Federal authorities Wednesday announced their first prosecution in Chicago of suspected drug traffickers allegedly linked to Mexico’s notorious Zetas drug cartel.
The two-year case by the U.S. Drug Enforcement Administration and the FBI is the latest in a series of prosecutions alleging Chicago is a hub of drug trafficking for cartels, which are blamed for tens of thousands of murders along the northern border of Mexico and for narcotics-related violence here.
Already, leaders of the Sinaloa Cartel – the Zetas’ rivals – face trial in Chicago next year on charges of importing tons of cocaine and heroin here on trains, trucks, submarines, ships and 747s.
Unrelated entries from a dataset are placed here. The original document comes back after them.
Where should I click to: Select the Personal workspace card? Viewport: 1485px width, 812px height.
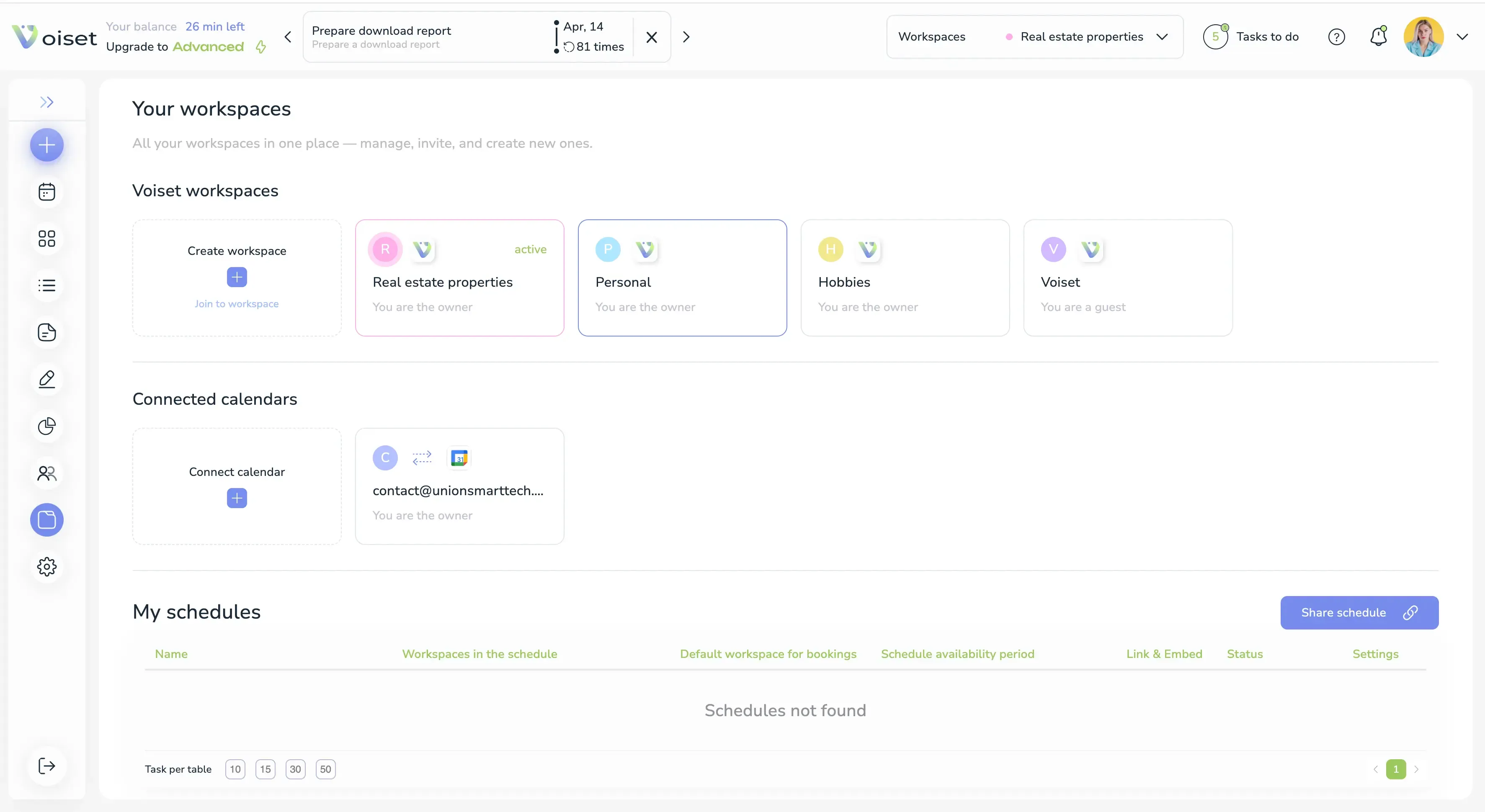tap(682, 278)
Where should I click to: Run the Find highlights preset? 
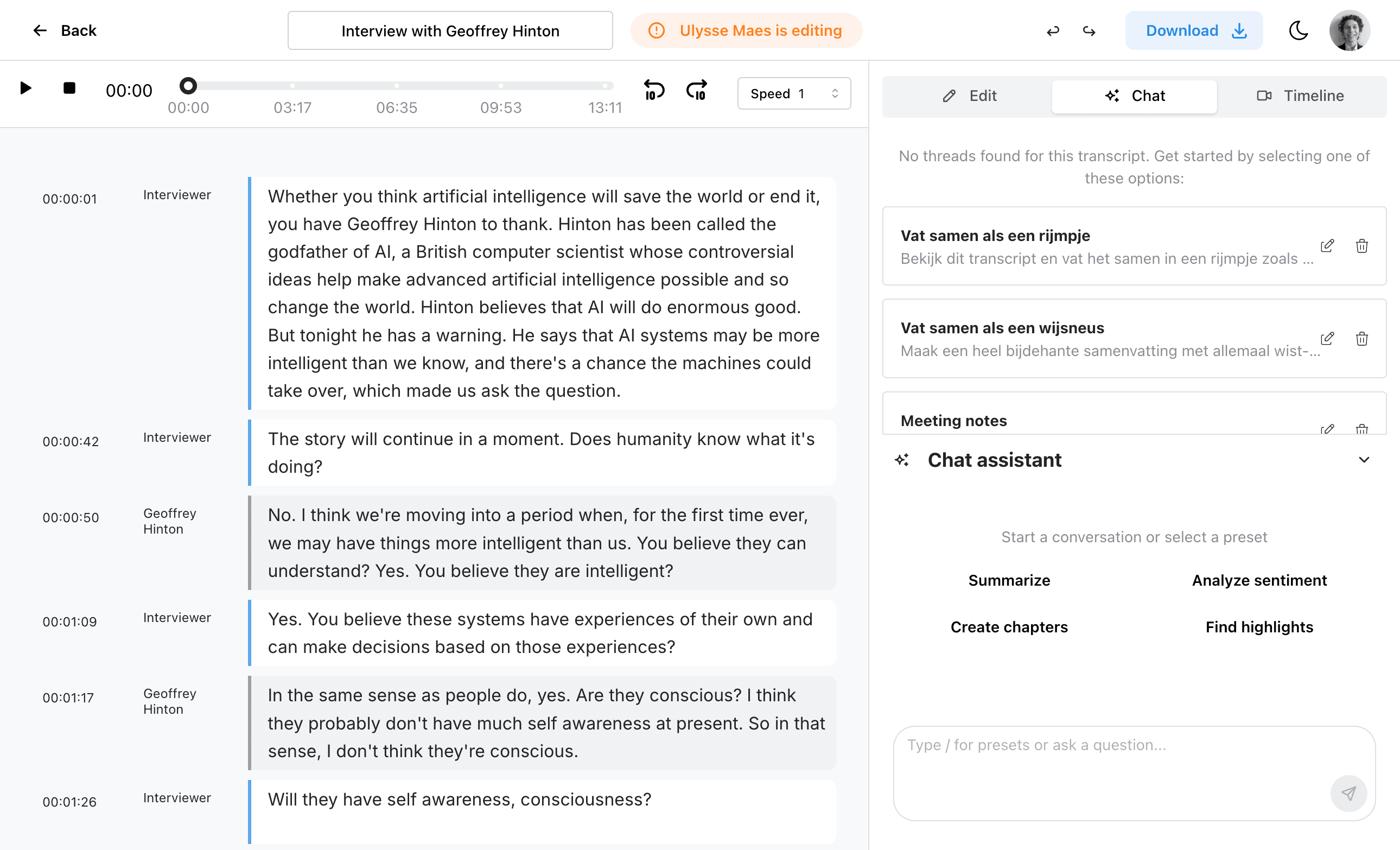[1259, 627]
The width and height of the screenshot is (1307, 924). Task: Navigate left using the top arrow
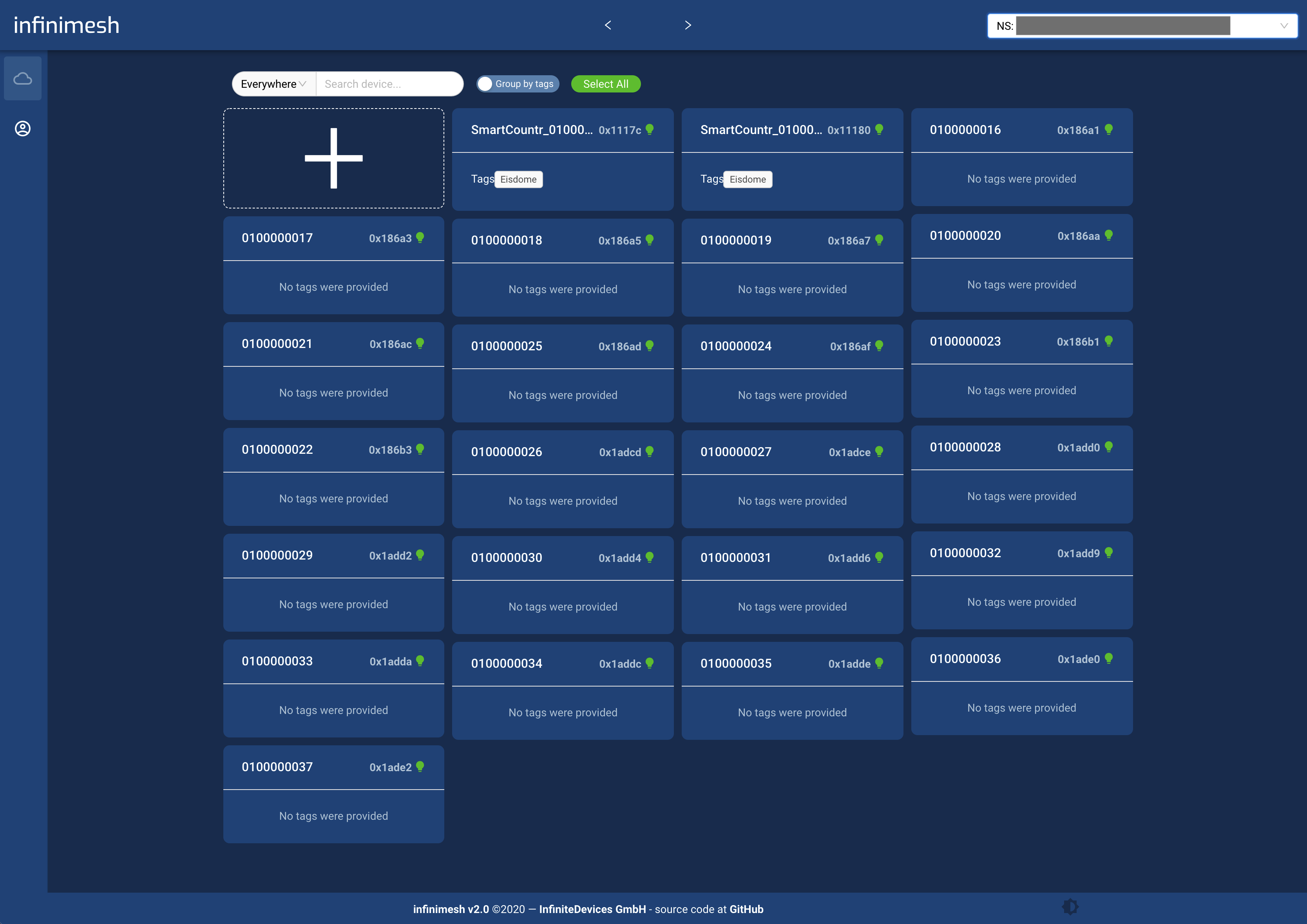(x=607, y=25)
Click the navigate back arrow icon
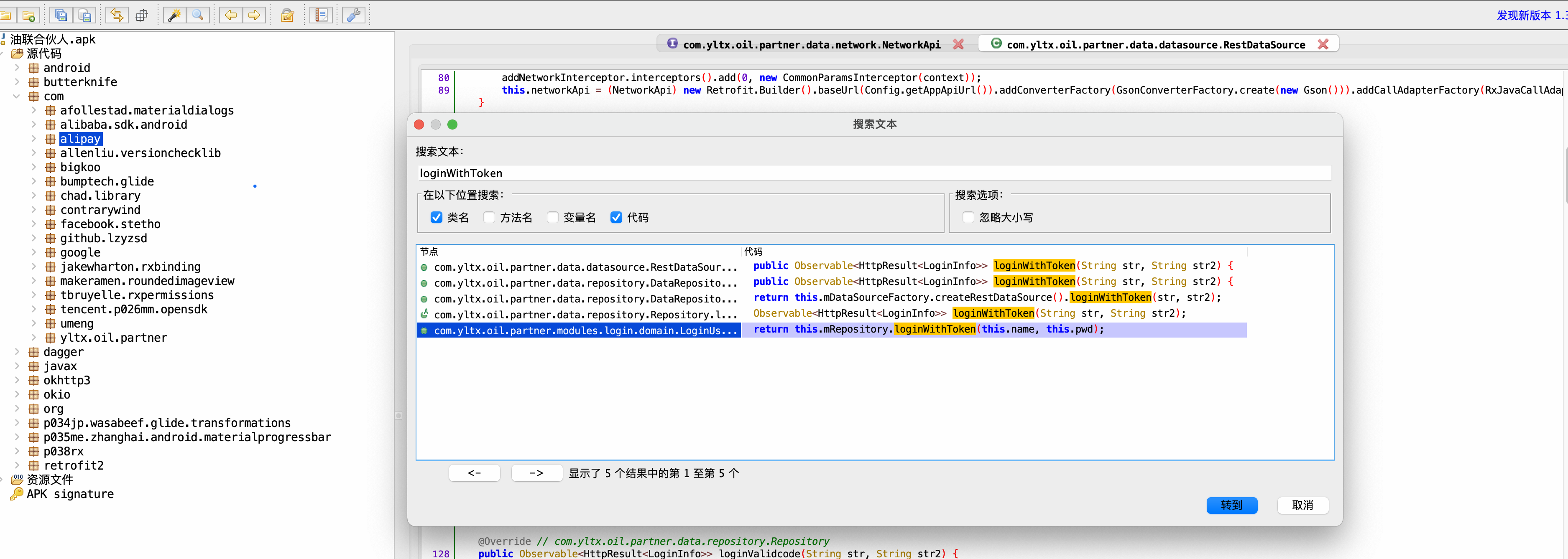 coord(231,15)
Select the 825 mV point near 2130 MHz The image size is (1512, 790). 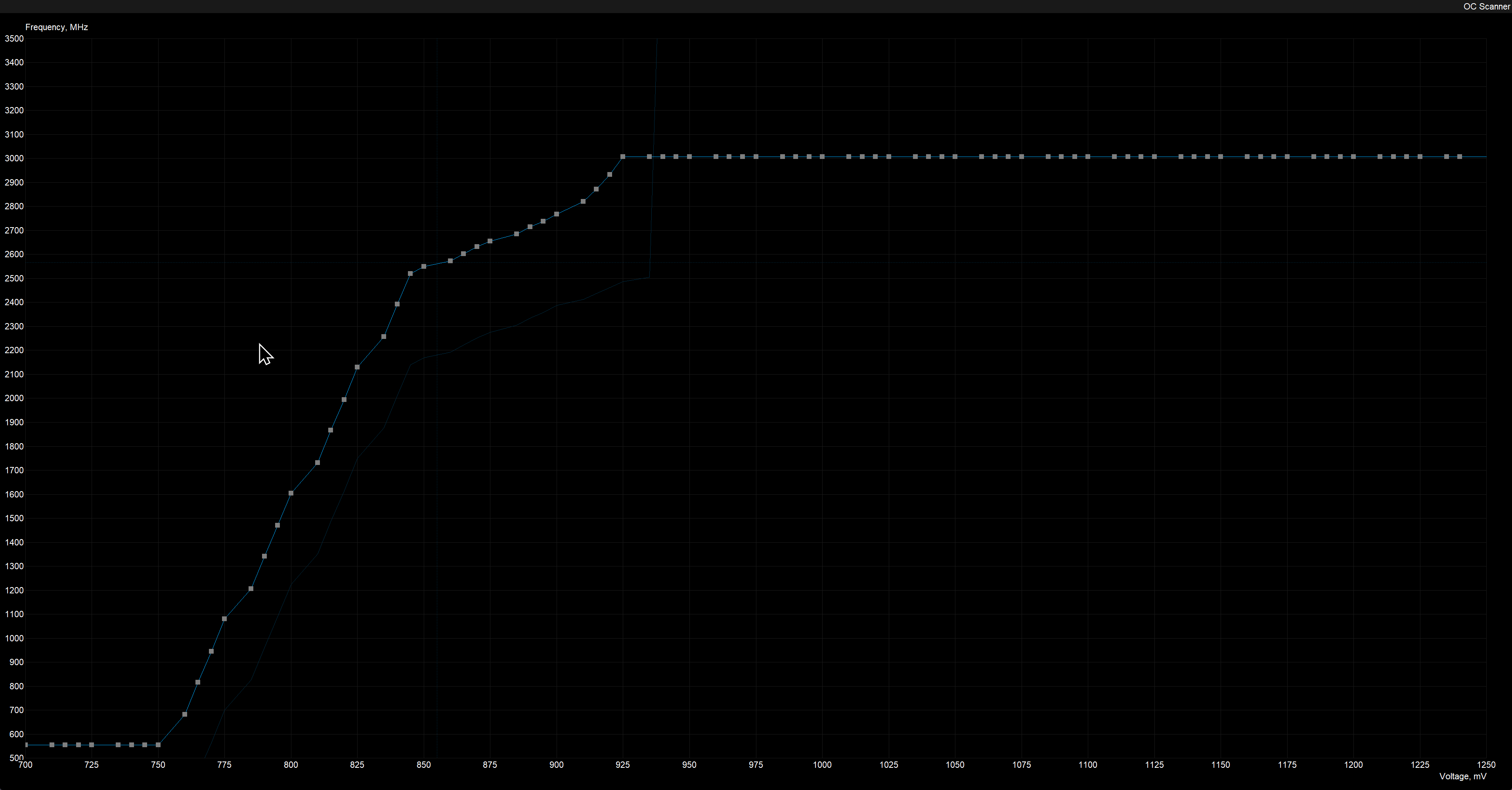point(357,367)
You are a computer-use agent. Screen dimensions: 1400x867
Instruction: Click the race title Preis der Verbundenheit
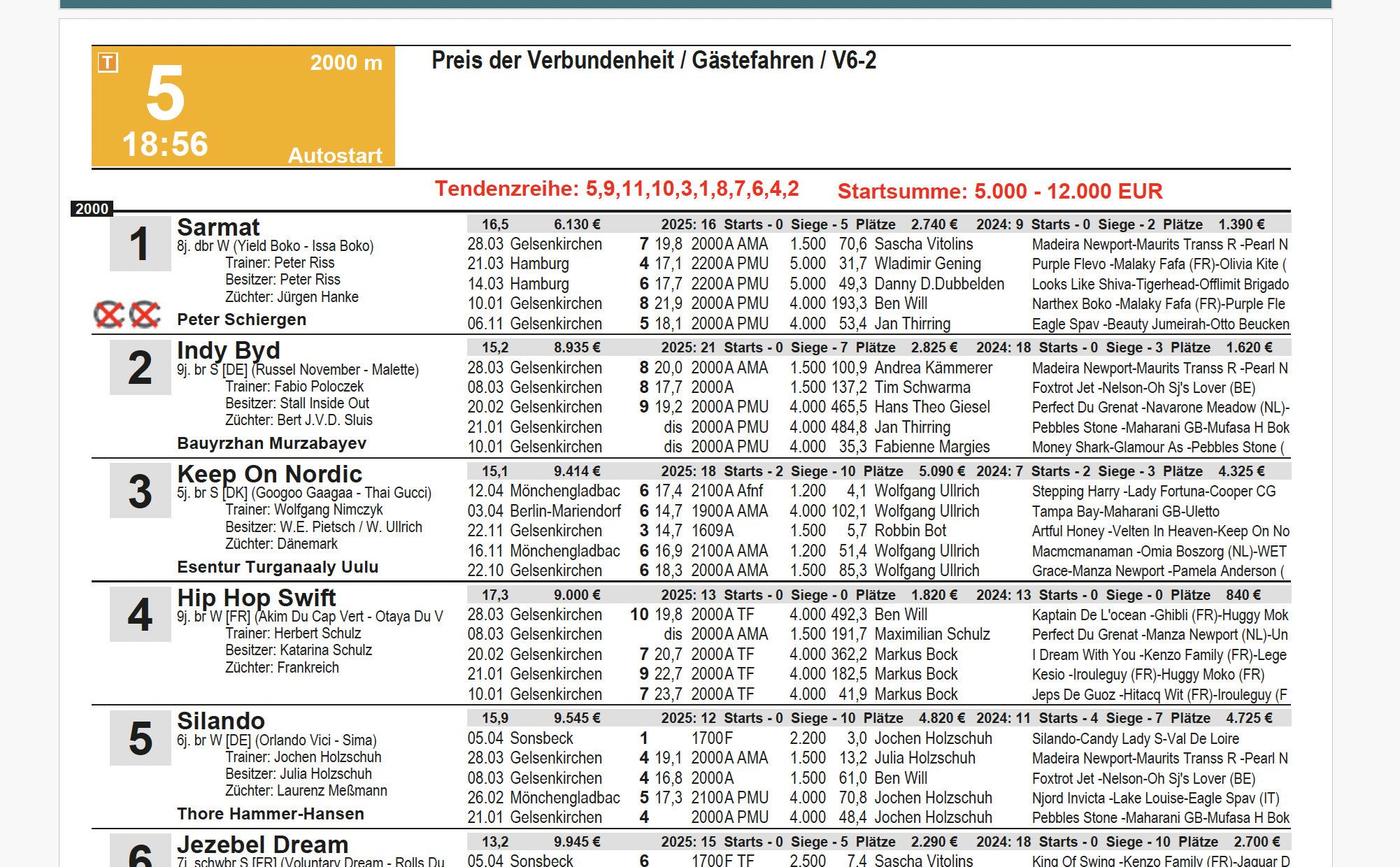click(x=653, y=60)
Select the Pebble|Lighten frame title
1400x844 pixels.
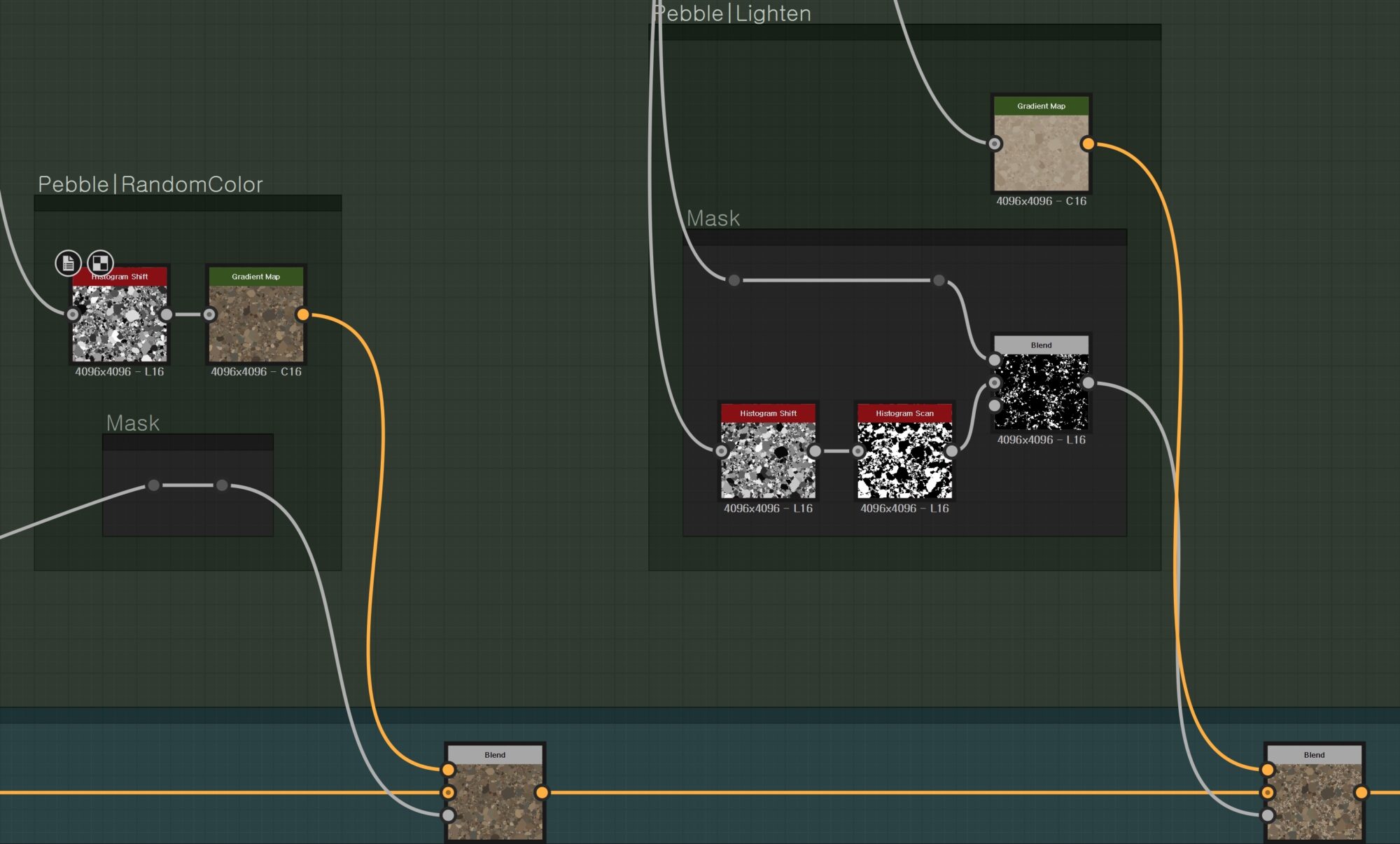732,13
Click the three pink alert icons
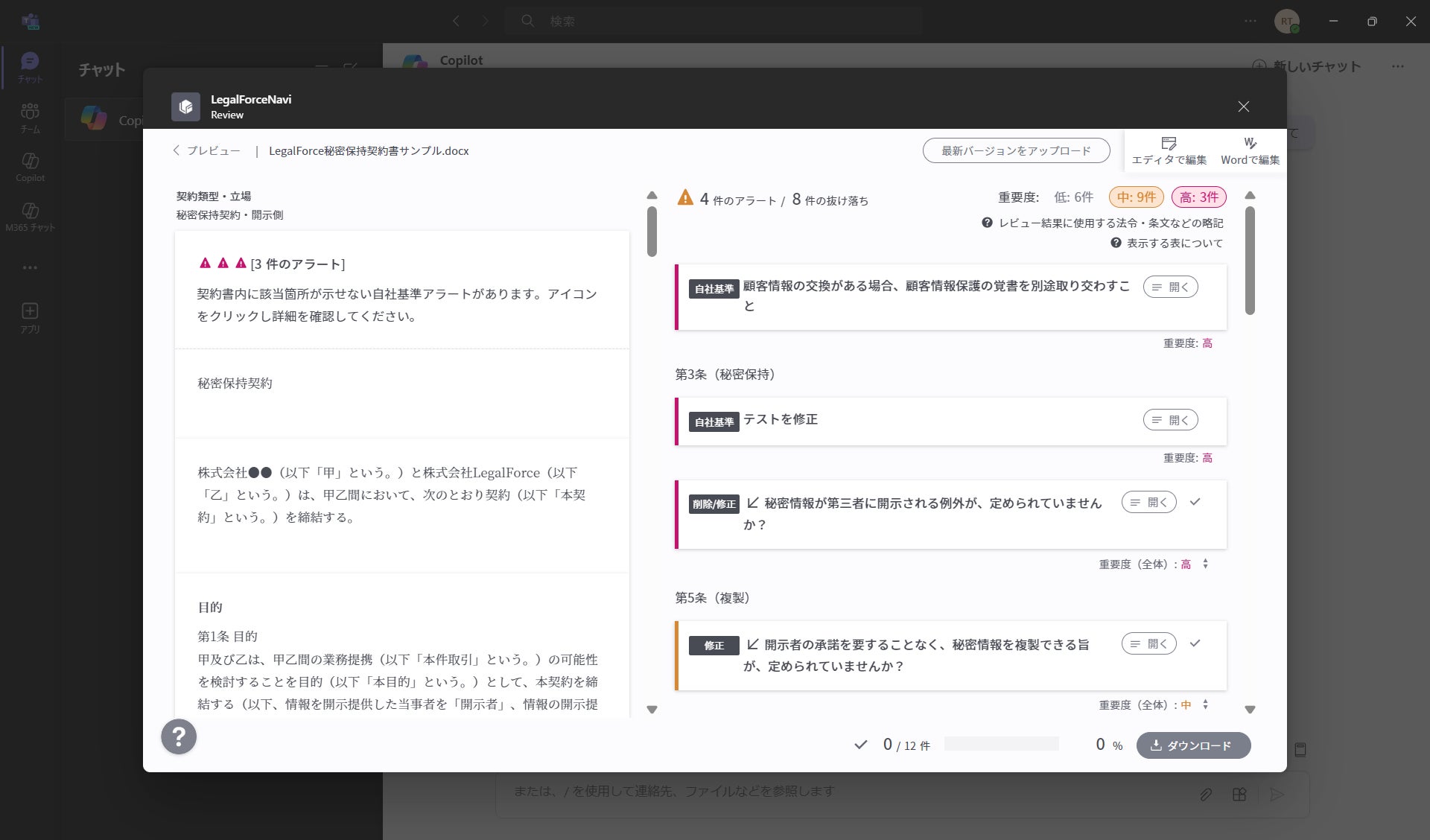 pos(223,264)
Also in federal court, a former Chicago cop is on trial for allegedly spending a decade as a partner in crime with a cartel-linked drug trafficker.
On Wednesday, authorities announced they have charged 20 people, including five alleged members of a Chicago-based cell of Zetas. They also seized nearly $13 million in cash and 250 kilograms of cocaine in 2010. The alleged drug pipeline stretched from Chicago to Nuevo Laredo, Mexico, authorities said.
Among those charged was Eduardo Trevino, believed to be the uncle of Miguel Trevino – a top Zeta leader known as Z-40. Eduardo Trevino, of Nuevo Laredo, directed the group’s transportation of drug money from Chicago to Mexico, authorities said. He and four other defendants remain fugitives.
In a prepared statement, Robert Grant, head of the FBI in Chicago, called the indictment a “wake-up call to law enforcement throughout the state.”